TEXTAUSZUG:
........
Zu der Zeit, als sie dort arbeitete, wäre das undenkbar gewesen. „Ich durfte nicht mal meinen Nachbarn erzählen, wo ich arbeite“, sagt die 60-Jährige, die von 1975 bis 1990 zum Wachschutz des Objektes gehörte. „Das Objekt“ unterstand dem Ministerium des Inneren. Es war das Lagerobjekt 2 und gehörte zur Versorgungsbasis der Polizei. Von Bettwäsche bis zu Munition war alles vorhanden. Rund 35 Männer und Frauen arbeiteten in Hallen und Wirtschaftgebäuden, schätzt Regina Zabel. Fünf Zivilisten waren dafür zuständig, die eingelagerte Munition in Lkw zu laden oder „scharf zu machen“.
Wofür die Dinge, die sie bewachten, genutzt werden sollten, wussten die wenigsten. Man habe nur gemerkt, wenn nachts „Aktionen“ waren, sagt Regina Zabel. Ein bis zweimal im Monat fuhren Lkw das Depot an. Die Fahrer luden Kisten mit Pistolen-, Gewehr- und Granatmunition auf. „Alles geheim“, sagt Regina Zabel. Ihres Wissens ging die Fracht zum Flugplatz. „Die Aufschriften auf den Kisten wurden so retuschiert, dass man nicht erkennen konnte, dass sie aus der DDR kamen.“
Das sei die „eiserne Reserve“ für den Ernstfall gewesen, weiß der Woltersdorfer Hobbyhistoriker und Bestatter Gerald Ramm. Von dort aus seien Lkw 1961 zum Mauerbau nach Berlin gefahren. Bei der Grenzsicherung 1989 habe das Lager ebenfalls eine Rolle gespielt. Von einstigen Beschäftigten wisse er, dass dort auch Granat- und kleine Raketenwerfer lagerten. „Als Kinder sind wir da rumgestromert und haben den Stacheldraht und die Hunde gesehen“, so Ramm.
Abgesperrt war das Gelände weiträumig. Stacheldraht, vier Wachtürme und bissige Hunde in Laufgängen sicherten das Lager. Am Haupteingang mit kleinem, grauen Kratzputzhäuschen und großem Metalltor erfolgte die Kontrolle. Zusätzlich liefen Regina Zabel und ihre Kollegen Streife, in Uniform und mit Pistole im Halfter. Zwölf Stunden dauerte eine Schicht.
........
BEREITGESTELLTES MATERIAL:
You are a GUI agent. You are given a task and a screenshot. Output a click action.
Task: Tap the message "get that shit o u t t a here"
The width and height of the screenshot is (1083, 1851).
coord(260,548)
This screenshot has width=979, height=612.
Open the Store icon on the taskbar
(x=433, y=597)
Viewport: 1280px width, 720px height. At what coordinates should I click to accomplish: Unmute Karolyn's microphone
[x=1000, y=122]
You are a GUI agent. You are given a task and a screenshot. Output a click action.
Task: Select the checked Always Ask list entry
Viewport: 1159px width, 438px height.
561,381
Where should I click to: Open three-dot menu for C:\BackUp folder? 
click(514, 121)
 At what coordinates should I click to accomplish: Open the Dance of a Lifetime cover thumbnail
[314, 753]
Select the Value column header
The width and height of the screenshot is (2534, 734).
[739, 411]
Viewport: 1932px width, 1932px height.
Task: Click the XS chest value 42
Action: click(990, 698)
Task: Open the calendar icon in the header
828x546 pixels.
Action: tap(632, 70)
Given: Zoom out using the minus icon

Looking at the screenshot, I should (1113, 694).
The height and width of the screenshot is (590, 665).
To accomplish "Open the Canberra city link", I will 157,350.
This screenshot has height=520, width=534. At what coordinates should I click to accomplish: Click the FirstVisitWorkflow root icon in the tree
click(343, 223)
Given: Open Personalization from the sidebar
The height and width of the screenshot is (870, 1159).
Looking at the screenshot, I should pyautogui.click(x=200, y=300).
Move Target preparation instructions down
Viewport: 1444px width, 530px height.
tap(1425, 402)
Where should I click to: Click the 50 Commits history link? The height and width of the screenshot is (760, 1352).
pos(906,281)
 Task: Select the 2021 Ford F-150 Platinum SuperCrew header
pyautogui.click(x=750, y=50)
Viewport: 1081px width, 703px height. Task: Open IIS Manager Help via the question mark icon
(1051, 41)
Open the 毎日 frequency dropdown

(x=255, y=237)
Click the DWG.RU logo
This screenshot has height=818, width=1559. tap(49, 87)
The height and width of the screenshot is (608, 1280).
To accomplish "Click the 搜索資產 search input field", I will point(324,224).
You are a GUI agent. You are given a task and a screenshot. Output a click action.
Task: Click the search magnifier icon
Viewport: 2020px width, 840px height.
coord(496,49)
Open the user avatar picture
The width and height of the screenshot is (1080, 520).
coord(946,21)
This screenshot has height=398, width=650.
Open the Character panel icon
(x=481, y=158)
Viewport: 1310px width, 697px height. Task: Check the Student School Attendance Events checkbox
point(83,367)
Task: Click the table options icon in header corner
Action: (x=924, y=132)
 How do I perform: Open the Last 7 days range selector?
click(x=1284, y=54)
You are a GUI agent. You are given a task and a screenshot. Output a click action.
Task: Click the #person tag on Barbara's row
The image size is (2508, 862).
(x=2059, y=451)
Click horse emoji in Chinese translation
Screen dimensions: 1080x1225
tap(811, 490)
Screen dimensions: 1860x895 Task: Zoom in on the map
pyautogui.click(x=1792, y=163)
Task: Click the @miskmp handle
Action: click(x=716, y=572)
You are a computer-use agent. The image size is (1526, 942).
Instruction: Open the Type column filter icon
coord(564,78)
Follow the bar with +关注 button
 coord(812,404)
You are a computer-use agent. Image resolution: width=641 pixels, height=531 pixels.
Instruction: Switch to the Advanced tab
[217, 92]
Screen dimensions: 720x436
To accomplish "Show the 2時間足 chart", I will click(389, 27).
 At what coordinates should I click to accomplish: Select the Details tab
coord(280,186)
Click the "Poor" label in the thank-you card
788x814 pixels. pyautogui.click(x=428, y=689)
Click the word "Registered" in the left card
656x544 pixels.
........
IHRE AUFGABE:
Kopieren Sie aus dem Text über das Lagerobjekt wortgetreu den Abschnitt, der bei den Worten „Abgesperrt war das“ beginnt und nach „dauerte eine Schicht.“ endet. Die Einträge werden hierfür nicht benötigt.

ANTWORT FOLGT:
Abgesperrt war das Gelände weiträumig. Stacheldraht, vier Wachtürme und bissige Hunde in Laufgängen sicherten das Lager. Am Haupteingang mit kleinem, grauen Kratzputzhäuschen und großem Metalltor erfolgte die Kontrolle. Zusätzlich liefen Regina Zabel und ihre Kollegen Streife, in Uniform und mit Pistole im Halfter. Zwölf Stunden dauerte eine Schicht.